Security Shredding and Storage - a shredding industry publication
What Business Owners Need to Know About Changes to Health Information Laws and Insurance

By Ken Fontana and Mollie Day

Certain provisions of the American Recovery and Reinvestment Act of 2009 (ARRA) economic stimulus package, though specifically limited to the context of health data, have far reaching implications for businesses that manage protected health information (PHI). ARRA allots approximately $20 billion in financial incentives to help computerize America’s health records. The huge cash infusion will undoubtedly bolster the records management industry, but with this boon come new federal liabilities document handlers will need to consider.

Shredding contractors and document handlers are currently in a high growth sector of the economy, says Ed Jones, president of, an online research source for industries affected by HIPAA. As the electronic component of healthcare records grows, says Jones, “there will be a huge scanning and shredding opportunity for paper records which aren’t going to be retained. There is (also) going to be demand for backups of scanned and electronic data.” Jones cautions that businesses involved in records management and information destruction will need to become familiar with the myriad of new ARRA laws – and be mindful to stay compliant.
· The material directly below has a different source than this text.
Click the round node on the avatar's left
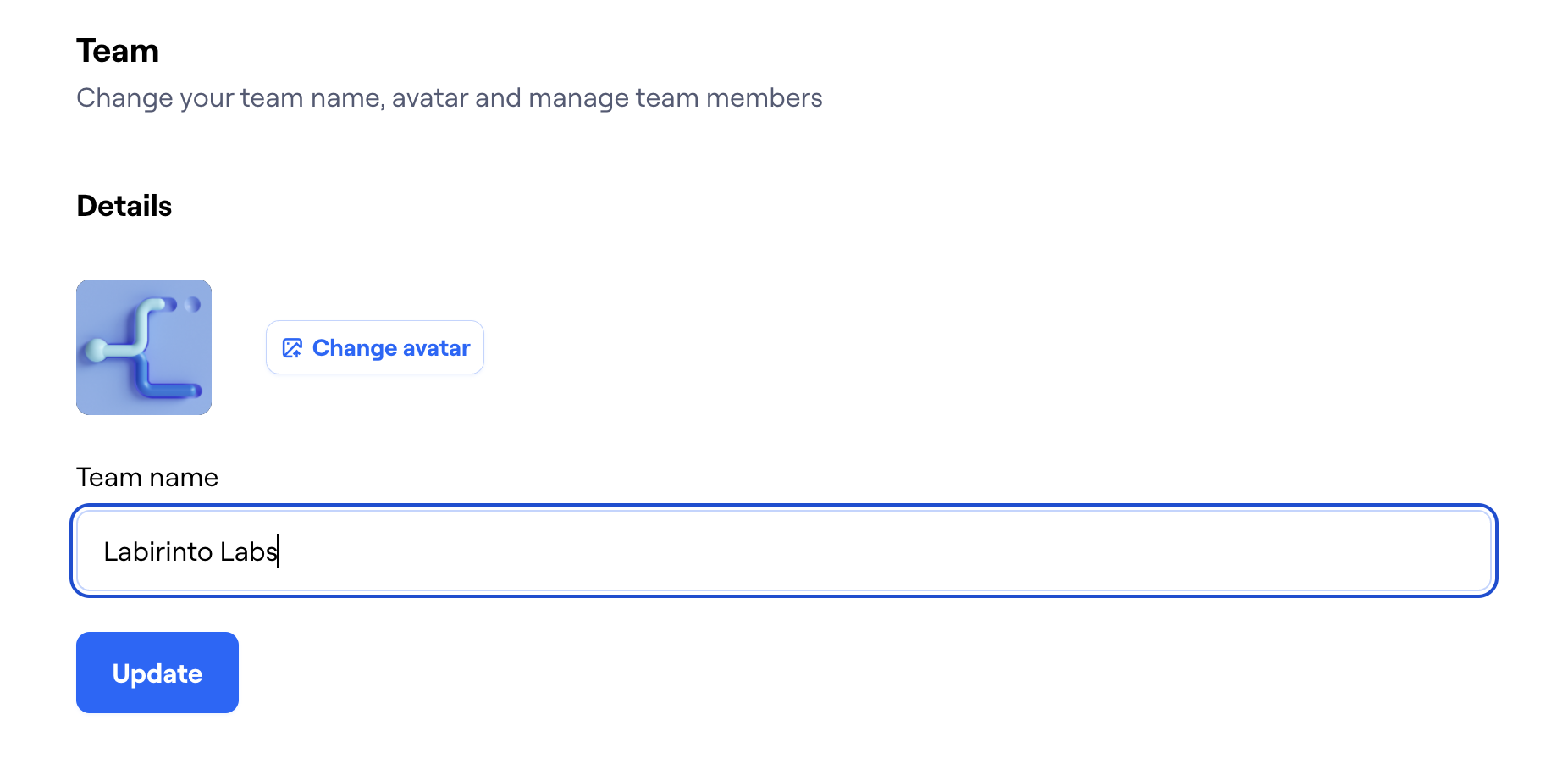This screenshot has height=759, width=1568. [x=97, y=349]
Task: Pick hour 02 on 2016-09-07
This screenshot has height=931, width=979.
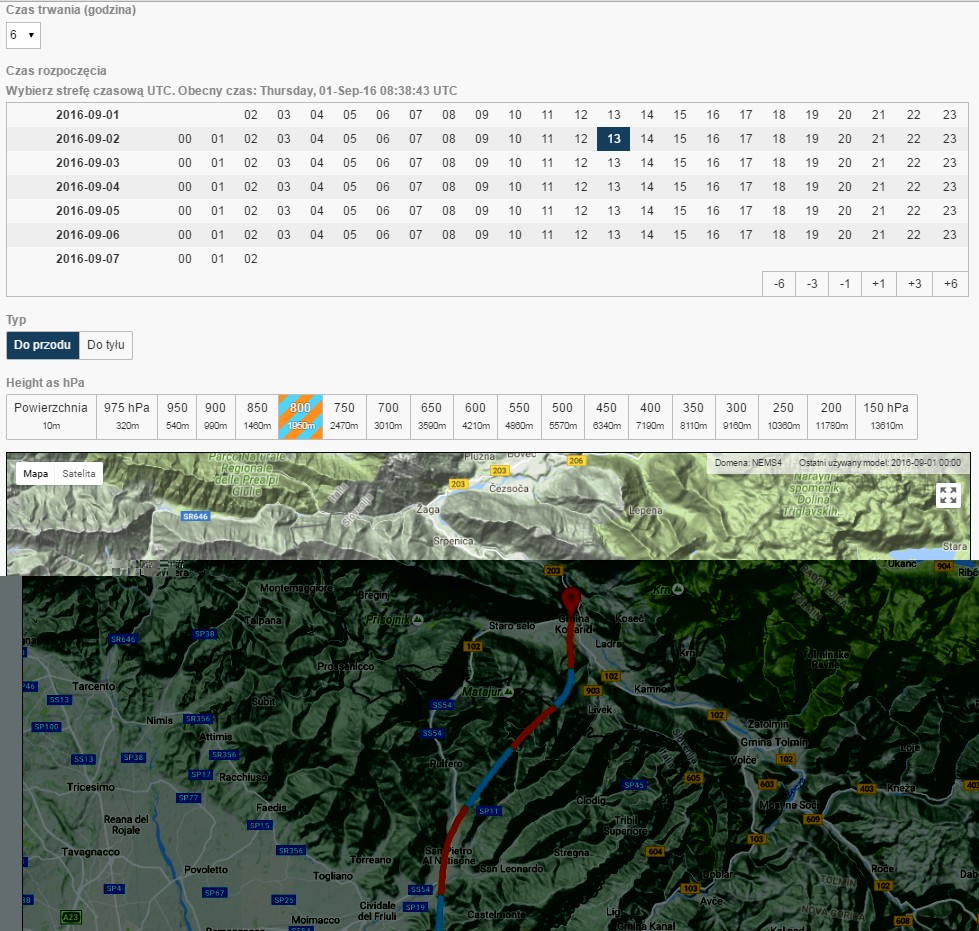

President Obama signed the ARRA into law on February 17, 2009. Prior to these new rules, document handlers who dealt with PHI were subject to HIPAA regulations. Under the new ARRA, the rules are very different. As of next February, “covered entities,” such as physician practices, hospitals and other “business associates” will have to comply directly with the HIPAA Security Rule. Penalties for non-compliance and breach of privacy and security have been increased significantly. In addition, ARRA has introduced the first federally mandated breach notification requirement. In the event of a breach of unsecured PHI, the new laws require certain entities to notify affected individuals, government agencies and the media.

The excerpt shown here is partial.